For precipitation, we examine the monthly 2.5° × 2.5° combined satellite-gauge Global Precipitation Climatology Project (GPCP), version 2.3 (Adler et al 2003, 2018). We take December–May as the Amazon Basin-wide wet season, which is associated with the South American monsoon system, while recognizing that the seasonal cycle varies regionally within the Basin (Marengo et al 2012, Wang et al 2018). IPSL-CM5A-LR generally reproduces the observed wet-season regional precipitation climatology (figures S1(a)–(c)). In common with many CMIP5 models, it suffers from a double intertropical convergence zone (ITCZ) in the eastern Pacific (Jones and Carvalho 2013, Li and Xie 2014). There is also excessive precipitation over the Andes relative to the Amazon Basin interior (Dufresne et al 2013). IPSL-CM5A-LR effectively simulates the observed seasonal cycle of Amazon region mean precipitation (figure S1(d)), though similar to many CMIP5 models, it underestimates total precipitation, particularly during the July–October dry season (Yin et al 2013).
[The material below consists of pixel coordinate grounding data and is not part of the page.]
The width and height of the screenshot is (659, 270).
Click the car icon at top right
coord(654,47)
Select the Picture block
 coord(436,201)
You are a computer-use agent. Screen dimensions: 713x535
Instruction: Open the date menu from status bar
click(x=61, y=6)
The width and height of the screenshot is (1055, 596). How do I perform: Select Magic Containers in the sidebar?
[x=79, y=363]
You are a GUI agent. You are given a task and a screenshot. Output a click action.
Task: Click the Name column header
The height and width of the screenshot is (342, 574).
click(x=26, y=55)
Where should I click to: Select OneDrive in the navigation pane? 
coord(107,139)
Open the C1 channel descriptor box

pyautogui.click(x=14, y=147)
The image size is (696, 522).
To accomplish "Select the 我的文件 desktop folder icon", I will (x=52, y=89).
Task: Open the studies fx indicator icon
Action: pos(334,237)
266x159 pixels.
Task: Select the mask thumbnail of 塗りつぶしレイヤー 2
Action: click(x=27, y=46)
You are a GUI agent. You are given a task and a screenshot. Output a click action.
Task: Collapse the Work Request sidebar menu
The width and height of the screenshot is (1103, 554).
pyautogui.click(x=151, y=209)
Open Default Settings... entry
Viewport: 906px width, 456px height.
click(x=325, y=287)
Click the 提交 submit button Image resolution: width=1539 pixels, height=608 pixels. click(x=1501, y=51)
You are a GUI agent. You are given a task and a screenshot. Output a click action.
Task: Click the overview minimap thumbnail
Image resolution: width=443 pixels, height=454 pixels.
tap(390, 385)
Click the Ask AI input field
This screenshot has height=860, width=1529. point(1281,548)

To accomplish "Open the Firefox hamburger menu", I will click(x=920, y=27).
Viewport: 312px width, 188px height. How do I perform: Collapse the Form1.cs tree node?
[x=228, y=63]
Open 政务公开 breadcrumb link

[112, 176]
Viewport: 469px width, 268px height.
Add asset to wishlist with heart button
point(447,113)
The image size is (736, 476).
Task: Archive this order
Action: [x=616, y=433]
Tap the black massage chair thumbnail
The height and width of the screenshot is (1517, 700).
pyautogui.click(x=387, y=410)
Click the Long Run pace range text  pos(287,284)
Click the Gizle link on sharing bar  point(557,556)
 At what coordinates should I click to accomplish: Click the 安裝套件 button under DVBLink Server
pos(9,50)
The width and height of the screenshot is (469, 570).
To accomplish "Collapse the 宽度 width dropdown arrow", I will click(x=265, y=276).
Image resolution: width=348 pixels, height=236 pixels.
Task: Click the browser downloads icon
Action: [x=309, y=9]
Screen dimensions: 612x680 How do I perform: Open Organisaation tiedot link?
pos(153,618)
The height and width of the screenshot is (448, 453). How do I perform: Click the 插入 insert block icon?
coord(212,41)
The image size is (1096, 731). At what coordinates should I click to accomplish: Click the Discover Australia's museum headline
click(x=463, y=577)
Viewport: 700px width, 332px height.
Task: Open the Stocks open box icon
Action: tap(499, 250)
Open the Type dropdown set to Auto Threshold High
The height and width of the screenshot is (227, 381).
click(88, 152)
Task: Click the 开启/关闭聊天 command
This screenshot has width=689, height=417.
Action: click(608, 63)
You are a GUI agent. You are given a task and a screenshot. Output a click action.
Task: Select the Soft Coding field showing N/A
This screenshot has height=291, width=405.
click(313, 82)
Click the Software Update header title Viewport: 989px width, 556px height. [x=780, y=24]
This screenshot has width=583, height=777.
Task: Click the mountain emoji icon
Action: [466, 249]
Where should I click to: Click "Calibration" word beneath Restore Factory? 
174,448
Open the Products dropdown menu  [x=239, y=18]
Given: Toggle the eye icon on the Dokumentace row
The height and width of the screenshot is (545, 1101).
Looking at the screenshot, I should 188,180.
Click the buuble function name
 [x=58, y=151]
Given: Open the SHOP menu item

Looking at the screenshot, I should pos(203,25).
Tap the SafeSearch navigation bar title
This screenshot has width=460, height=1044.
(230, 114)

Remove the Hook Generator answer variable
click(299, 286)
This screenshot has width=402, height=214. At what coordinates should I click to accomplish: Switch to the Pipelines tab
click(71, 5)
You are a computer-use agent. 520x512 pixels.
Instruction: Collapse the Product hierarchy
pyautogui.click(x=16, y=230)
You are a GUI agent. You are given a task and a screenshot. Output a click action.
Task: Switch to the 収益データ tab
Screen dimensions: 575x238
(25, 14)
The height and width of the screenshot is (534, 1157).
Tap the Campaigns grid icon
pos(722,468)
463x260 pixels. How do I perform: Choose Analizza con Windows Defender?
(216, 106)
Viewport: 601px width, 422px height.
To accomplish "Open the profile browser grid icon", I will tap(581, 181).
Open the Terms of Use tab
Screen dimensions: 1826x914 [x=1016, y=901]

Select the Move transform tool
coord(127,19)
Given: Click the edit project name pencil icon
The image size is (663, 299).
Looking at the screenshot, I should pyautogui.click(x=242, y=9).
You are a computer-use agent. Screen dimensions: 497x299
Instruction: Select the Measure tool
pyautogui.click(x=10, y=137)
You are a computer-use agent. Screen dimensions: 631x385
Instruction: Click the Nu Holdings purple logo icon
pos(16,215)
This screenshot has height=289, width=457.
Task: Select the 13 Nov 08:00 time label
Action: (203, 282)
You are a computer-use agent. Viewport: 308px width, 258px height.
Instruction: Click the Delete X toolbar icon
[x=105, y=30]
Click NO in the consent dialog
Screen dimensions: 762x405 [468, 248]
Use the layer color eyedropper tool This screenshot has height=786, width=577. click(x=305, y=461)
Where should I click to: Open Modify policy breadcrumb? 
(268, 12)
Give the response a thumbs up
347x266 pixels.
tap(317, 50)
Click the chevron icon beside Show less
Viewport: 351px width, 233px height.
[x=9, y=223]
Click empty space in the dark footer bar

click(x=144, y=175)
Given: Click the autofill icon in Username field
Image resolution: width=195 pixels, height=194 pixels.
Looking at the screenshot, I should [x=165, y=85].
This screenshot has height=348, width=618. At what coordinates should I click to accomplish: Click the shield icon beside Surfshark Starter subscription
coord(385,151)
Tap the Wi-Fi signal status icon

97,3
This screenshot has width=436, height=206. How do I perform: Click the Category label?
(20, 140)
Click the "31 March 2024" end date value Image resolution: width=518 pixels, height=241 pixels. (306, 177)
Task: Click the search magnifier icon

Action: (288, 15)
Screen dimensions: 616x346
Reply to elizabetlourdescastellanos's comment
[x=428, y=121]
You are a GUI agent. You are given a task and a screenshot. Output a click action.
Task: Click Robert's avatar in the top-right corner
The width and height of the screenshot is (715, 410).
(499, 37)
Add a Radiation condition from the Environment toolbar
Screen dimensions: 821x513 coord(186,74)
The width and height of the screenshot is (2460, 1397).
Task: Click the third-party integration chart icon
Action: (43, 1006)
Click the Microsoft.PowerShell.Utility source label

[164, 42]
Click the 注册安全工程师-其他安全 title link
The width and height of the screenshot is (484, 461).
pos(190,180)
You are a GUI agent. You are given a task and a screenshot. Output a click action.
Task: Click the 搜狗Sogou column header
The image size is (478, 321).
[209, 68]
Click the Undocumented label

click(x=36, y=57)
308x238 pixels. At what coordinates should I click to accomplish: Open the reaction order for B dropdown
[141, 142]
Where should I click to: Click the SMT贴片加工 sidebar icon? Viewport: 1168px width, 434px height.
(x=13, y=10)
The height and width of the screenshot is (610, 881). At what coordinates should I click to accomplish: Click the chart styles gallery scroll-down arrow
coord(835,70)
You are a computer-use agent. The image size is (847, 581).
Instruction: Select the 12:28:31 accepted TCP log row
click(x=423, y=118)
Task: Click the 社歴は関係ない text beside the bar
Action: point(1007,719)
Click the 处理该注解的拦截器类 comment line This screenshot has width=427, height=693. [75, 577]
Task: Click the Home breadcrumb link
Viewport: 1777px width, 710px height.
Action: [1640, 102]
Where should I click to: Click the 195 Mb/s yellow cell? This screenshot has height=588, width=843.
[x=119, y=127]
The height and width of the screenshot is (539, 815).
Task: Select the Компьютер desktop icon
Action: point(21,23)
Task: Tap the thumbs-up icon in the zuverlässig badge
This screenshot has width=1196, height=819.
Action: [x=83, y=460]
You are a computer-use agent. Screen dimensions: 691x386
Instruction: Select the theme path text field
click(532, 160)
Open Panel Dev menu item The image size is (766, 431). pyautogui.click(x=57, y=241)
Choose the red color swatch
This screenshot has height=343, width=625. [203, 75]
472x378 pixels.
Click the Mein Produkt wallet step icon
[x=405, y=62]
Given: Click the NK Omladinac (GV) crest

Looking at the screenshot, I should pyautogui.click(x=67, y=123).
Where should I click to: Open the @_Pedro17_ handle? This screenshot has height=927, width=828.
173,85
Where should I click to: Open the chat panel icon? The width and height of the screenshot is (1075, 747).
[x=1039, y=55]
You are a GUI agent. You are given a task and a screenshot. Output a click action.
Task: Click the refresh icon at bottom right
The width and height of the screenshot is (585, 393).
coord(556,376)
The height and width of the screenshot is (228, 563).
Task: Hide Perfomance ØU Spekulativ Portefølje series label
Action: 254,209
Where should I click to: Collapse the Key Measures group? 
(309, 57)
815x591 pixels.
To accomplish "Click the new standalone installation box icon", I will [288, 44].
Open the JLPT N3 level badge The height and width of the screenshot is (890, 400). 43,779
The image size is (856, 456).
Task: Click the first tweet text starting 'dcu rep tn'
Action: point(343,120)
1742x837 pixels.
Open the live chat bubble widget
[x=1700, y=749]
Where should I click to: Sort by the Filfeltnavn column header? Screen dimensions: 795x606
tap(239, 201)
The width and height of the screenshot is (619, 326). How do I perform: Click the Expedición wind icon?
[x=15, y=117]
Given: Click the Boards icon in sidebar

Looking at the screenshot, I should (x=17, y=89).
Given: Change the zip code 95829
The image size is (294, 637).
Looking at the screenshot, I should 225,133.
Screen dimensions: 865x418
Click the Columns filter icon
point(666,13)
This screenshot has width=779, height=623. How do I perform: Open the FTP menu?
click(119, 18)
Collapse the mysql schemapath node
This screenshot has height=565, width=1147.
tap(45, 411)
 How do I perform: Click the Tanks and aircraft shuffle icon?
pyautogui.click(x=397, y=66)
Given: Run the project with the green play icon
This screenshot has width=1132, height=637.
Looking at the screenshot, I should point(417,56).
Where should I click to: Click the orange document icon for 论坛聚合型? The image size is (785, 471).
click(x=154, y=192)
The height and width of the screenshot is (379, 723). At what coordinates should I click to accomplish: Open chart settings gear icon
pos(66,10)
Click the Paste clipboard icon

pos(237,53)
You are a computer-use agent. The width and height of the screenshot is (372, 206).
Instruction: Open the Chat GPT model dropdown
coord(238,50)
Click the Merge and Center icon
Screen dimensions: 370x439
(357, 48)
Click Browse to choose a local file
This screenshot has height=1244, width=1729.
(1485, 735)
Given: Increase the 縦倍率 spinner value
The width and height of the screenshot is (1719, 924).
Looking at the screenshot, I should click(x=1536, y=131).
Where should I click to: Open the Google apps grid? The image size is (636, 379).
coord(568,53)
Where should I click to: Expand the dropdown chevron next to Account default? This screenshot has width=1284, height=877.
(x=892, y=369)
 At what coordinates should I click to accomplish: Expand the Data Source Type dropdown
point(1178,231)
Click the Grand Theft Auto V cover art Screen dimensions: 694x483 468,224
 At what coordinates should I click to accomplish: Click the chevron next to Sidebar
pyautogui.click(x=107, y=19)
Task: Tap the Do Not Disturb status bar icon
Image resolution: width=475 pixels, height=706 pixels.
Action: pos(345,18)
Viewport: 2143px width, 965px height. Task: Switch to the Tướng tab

To complement precipitation, we examine monthly Amazon River discharge (in m³ s^–1) from the farthest downstream long-term gauge at Óbidos (55.7° W, 1.9° S; indicated in figure 2(a)), which captures runoff from most of the Amazon Basin (Dai and Trenberth 2002). River discharge provides an integrated measure of Amazon Basin hydroclimate, though it does not allow us to differentiate between recirculated and non-recirculated precipitation (Gloor et al 2013, Dai 2016). For the model, we use the output of freshwater flux into the ocean from rivers (in kg m^–2 s^–1) multiplied by the respective gridcell area to obtain a monthly volume flux, which we integrate over the Amazon River outflow region (45°–51° W, 2° S–6° N; blue box in figures 2(b)–(c)).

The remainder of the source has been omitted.